> **What is required**:
Review the material line by line. Identify and copy every line that contains the string "computer".

> **Dataset content**:
────────────────
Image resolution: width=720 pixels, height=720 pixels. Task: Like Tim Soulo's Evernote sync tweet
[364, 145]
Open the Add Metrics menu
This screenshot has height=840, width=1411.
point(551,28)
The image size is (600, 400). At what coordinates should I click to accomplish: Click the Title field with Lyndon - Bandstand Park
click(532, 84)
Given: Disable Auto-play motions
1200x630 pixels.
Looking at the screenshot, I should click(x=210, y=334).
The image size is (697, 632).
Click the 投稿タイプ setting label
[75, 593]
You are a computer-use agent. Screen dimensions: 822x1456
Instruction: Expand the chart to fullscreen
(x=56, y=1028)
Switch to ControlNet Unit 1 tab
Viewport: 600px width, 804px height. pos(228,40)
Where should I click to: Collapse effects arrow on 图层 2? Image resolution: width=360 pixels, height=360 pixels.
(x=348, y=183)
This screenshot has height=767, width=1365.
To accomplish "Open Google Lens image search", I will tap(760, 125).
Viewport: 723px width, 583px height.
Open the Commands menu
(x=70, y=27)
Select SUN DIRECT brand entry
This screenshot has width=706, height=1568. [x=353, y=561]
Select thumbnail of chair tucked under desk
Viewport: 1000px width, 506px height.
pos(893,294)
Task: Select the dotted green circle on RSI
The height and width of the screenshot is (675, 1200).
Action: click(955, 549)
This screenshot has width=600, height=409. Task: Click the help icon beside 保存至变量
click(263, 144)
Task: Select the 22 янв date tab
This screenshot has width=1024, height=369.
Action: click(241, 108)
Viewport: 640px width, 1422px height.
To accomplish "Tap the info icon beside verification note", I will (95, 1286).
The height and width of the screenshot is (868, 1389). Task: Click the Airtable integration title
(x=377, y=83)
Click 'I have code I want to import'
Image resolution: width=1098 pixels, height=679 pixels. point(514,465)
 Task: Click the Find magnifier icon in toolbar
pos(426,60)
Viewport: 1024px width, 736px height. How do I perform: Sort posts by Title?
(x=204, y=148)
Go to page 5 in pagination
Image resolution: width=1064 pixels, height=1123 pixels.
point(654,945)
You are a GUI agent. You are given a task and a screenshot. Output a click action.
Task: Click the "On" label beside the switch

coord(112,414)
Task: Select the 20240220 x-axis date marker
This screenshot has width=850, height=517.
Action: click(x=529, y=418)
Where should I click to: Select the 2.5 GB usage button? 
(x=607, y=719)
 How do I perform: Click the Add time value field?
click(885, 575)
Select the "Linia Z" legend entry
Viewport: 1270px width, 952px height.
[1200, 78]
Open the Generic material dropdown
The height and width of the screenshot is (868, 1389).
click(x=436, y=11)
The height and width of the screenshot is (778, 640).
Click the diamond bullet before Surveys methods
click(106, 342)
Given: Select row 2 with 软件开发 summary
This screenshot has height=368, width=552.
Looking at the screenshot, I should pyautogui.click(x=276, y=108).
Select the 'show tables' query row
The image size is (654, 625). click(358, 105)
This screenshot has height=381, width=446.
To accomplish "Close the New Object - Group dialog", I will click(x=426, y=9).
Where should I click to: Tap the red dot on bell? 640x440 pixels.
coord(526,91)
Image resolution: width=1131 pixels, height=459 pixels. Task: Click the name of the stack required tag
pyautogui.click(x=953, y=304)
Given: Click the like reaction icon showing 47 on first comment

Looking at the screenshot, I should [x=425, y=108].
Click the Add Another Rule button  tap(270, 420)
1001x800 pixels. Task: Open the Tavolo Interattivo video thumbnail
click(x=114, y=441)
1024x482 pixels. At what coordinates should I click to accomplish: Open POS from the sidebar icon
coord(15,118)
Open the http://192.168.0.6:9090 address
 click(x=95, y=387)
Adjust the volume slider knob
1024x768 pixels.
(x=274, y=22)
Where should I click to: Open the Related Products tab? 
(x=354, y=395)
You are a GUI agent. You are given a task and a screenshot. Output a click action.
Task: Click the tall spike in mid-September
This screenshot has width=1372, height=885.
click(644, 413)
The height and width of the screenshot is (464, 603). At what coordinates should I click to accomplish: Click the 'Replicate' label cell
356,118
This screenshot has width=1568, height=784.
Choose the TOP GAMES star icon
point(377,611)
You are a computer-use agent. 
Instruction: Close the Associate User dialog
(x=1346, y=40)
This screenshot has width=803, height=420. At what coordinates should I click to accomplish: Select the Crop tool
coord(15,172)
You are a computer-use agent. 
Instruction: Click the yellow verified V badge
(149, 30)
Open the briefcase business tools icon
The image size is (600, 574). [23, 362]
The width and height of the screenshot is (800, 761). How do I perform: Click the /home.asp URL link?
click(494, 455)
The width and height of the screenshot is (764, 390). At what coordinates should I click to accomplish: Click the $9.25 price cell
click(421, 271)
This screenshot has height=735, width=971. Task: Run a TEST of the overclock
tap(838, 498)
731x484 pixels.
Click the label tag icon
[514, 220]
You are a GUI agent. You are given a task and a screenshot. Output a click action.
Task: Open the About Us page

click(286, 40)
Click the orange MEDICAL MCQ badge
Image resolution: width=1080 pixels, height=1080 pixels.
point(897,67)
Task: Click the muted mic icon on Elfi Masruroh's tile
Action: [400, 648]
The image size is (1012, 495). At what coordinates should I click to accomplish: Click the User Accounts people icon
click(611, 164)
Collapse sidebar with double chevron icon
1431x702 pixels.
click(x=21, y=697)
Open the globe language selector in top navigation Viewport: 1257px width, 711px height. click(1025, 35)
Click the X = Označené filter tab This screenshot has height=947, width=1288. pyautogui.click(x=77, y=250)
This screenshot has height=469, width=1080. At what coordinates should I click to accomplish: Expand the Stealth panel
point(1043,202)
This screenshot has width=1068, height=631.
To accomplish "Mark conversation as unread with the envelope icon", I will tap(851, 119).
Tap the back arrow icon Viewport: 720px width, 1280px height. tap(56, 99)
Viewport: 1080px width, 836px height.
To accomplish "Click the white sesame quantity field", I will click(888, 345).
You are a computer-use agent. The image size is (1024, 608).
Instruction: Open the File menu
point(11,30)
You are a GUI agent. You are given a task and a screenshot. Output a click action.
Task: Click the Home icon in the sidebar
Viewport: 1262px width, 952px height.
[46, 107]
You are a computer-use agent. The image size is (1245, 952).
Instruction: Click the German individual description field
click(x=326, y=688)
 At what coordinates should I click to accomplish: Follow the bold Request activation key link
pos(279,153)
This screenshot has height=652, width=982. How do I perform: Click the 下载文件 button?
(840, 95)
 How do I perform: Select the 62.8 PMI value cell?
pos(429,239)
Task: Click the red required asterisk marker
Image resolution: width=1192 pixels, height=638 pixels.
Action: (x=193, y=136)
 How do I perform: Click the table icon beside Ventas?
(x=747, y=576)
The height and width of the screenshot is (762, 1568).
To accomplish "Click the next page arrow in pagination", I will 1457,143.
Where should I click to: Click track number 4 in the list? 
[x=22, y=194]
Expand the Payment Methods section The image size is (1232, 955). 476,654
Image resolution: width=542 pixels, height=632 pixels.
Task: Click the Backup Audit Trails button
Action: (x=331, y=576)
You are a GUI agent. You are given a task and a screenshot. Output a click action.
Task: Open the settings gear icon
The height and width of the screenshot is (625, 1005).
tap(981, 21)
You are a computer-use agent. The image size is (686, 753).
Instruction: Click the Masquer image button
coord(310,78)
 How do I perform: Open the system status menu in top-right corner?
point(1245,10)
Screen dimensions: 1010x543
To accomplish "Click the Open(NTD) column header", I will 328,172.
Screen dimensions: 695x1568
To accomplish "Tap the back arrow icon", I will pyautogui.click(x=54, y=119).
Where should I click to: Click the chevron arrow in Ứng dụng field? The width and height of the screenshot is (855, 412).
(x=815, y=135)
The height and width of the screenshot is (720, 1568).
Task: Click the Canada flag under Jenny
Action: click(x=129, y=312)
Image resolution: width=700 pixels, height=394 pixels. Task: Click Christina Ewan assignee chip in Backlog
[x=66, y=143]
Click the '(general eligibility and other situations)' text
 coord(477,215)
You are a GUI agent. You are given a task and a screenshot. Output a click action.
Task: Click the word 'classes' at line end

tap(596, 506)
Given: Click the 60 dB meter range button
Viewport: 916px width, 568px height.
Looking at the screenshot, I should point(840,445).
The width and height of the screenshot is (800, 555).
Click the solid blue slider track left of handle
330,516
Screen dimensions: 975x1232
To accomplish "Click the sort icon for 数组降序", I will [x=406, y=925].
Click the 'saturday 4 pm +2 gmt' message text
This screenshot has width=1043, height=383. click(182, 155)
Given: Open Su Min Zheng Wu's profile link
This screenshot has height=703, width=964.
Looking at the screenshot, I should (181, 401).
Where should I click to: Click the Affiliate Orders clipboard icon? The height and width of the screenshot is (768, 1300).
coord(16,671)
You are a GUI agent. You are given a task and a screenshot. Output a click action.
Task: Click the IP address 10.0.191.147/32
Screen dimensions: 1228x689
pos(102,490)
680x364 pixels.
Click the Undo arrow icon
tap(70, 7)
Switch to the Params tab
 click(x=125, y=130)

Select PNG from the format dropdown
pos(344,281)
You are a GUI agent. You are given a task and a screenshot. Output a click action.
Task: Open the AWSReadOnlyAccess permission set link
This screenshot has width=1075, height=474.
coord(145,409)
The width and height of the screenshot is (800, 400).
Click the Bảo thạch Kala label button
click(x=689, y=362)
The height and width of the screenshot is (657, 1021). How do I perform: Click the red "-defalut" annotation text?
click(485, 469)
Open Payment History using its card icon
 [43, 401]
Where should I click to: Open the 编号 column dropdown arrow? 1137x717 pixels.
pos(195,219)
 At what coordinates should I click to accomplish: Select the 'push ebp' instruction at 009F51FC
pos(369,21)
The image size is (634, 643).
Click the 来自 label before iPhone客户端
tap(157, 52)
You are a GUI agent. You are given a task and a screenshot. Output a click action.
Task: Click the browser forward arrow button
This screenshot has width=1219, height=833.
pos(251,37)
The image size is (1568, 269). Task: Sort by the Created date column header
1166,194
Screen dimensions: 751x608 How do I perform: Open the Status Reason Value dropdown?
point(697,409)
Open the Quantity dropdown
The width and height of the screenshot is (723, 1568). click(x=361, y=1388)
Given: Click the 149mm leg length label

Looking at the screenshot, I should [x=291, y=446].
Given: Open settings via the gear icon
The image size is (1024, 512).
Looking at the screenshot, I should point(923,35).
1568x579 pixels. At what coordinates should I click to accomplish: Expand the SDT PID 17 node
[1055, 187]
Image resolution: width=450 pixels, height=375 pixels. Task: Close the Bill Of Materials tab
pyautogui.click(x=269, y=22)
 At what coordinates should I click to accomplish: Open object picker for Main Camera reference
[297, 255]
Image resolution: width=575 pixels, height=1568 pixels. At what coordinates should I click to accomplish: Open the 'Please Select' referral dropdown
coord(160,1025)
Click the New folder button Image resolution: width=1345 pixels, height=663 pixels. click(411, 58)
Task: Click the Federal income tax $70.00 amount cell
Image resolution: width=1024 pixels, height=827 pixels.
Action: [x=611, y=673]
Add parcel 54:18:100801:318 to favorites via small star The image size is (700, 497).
────────────────
> **Result of this exercise**:
You are a computer-use agent. Screen dimensions: 822x1456
You are a computer-use agent. 
You are a computer-use agent. 
You are a computer-use agent. The image size is (1024, 608).
You are a computer-use agent. The image size is (1245, 952).
You are a computer-use agent. The image size is (686, 753).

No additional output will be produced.